The next two decades would see the establishment of the Rare Book Collection and the Southern Historical Collection, whose professional librarians and archivists would join Thornton in developing strong and nationally recognized special collections at Chapel Hill.

A dedication to collecting and bibliography

In 1918, the year following her appointment, Thornton worked closely with Wilson to purchase an unrivaled collection of printed North Caroliniana amassed by Stephen B. Weeks.

Weeks, the first professional historian of the Tar Heel State, had spent thirty-four years gathering a remarkable collection totaling more than 10,000 books, pamphlets, newspapers, and maps. The Weeks Collection provided the depth and breadth that made the North Carolina Collection a resource for in-depth scholarly research on North Carolina. And Thornton’s careful, detail-oriented cataloging provided an entryway into the collection.

A meticulous bibliographer

At the same time that she was cataloging the Weeks Collection, she began a robust collection development program to acquire both older North Caroliniana and the new materials being published by the state’s authors, businesses, organizations, and institutions. With increased support from John Sprunt Hill, who admired and appreciated her good work, Thornton built the North Carolina Collection to 59,000 items by 1937 and 161,000 by 1954 through a combination of donations and purchases.

In 1934 Thornton began contributing an annual bibliography of newly published North Caroliniana to the North Carolina Historical Review Quarterly. She continued to publish bibliographies over her career, including her widely praised Official Publications of the Colony and State of North Carolina, 1749-1939: A Bibliography, a careful and detailed record of all known North Carolina governmental publications to that date.

The culmination of her bibliographic work was the publication of A Bibliography of North Carolina, 1589-1956, which the university press published in 1958, her final year as curator. The volume compiled 15,519 citations to historically significant books, pamphlets, and periodicals she had cataloged into the North Carolina Collection in her years with the UNC Library. Immensely valuable to anyone interested in the history and literature of North Carolina — scholar and non-scholar alike — the book facilitated and stimulated research for decades to come, and served as a most appropriate capstone to Thornton’s career as the unequaled promoter, collector, cataloger, and bibliographer of North Caroliniana.

Thornton’s legacy

hand holding a Mary Louise Thornton button

Today, more than one hundred librarians, archivists, library assistants, and student employees provide services and resources to the researchers who use the Wilson Special Collections Library. This fall, they pause to remember, admire, and appreciate the remarkable career of Mary Lindsay Thornton — a pioneering career that inaugurated the first century of professional special collections librarianship at UNC-Chapel Hill.

If you find yourself in Wilson Library this week, November 6-10, we invite you to stop by any reading-room desk and take a North Carolina trivia quiz in honor of Ms. Thornton. Turn in your answers for a Mary Louise Thornton button, and join us in celebrating this important library pioneer.
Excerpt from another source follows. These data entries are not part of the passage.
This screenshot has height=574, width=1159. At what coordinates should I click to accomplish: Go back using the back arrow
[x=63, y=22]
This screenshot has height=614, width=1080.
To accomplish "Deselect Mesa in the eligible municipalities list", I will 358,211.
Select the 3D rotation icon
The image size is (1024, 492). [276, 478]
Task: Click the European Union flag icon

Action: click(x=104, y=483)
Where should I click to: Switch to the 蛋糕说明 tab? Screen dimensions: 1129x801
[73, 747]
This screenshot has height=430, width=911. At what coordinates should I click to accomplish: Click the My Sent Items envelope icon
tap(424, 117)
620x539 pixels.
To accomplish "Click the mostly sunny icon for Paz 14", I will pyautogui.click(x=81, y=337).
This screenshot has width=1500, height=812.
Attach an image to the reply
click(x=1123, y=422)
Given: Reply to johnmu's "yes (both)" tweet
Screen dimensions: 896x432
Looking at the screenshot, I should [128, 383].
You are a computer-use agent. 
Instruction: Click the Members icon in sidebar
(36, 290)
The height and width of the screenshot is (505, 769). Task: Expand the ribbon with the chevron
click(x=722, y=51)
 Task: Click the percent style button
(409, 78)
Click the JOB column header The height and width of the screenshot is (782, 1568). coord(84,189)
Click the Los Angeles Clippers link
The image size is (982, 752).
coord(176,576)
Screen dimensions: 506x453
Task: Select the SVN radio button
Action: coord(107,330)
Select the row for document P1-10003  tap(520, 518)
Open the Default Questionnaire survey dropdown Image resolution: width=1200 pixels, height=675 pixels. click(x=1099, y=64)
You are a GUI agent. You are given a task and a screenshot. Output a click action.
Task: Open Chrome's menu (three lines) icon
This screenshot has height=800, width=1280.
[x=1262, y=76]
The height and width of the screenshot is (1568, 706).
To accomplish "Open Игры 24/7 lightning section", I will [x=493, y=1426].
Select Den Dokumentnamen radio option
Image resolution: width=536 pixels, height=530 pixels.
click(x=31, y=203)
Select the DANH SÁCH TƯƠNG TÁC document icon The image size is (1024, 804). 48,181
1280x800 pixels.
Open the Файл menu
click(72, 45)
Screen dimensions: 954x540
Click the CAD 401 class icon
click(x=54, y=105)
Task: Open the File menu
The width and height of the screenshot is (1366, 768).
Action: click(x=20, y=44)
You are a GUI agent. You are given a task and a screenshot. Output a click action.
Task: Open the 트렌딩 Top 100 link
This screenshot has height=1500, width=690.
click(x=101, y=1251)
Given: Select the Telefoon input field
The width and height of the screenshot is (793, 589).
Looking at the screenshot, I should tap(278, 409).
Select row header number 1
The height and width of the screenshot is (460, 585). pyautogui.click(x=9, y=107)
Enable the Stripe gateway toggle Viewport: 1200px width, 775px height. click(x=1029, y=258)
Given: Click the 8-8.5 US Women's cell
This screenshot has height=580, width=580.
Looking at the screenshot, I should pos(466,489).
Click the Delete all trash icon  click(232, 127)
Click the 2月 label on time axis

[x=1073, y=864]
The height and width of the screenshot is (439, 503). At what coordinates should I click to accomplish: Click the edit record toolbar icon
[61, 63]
150th Anniversary of the North Carolina Republican Party

“The Grand Old Party” seems an especially appropriate nickname for North Carolina Republican Party today—the 150th anniversary of the formal organization of the party in the Tar Heel State.

Led by North Carolina Standard editor W.W. Holden, a number of prominent white citizens who had been pre-Civil War Whigs, anti-secessionists, or one-time members of the Peace Party joined with African Americans eager for a long-denied voice in the governance of the state in organizing a convention in Raleigh on March 27, 1867. The purpose of the meeting was to demonstrate to Congress and the nation that North Carolinians were loyal and ready for full readmission to the Union. A second goal was to wrest power from the Conservative party forces that governed the state. The 147 delegates in attendance collectively represented 56 counties in what was the first political meeting in North Carolina with full participation by both black and white citizens. Alexander H. Jones of Henderson, a strong advocate of voting rights for African American males, was elected president of the convention. Two white and two black vice presidents and one white and one black secretary were also chosen.

Delegate Robert Paine Dick of Greensboro proposed that the convention should proceed with organizing the Republican Party in North Carolina. But not all delegates supported that name for the organization. Several, including Daniel R. Goodloe and Benjamin S. Hedrick, argued for “Union Party”, saying that it would be more acceptable to many North Carolinians the organization hoped to attract. But the prevailing sentiment was for “Republican Party.” The next day, May 28th, in the first of a series of resolutions the delegates passed, it was resolved:

That in view of our present political condition, our relations to the National Government and the people of all sections of the country, we do this day with proud satisfaction unfurl the brilliant and glorious banner of THE REPUBLICAN PARTY and earnestly appeal to every true and patriotic man in the State to rally in its support.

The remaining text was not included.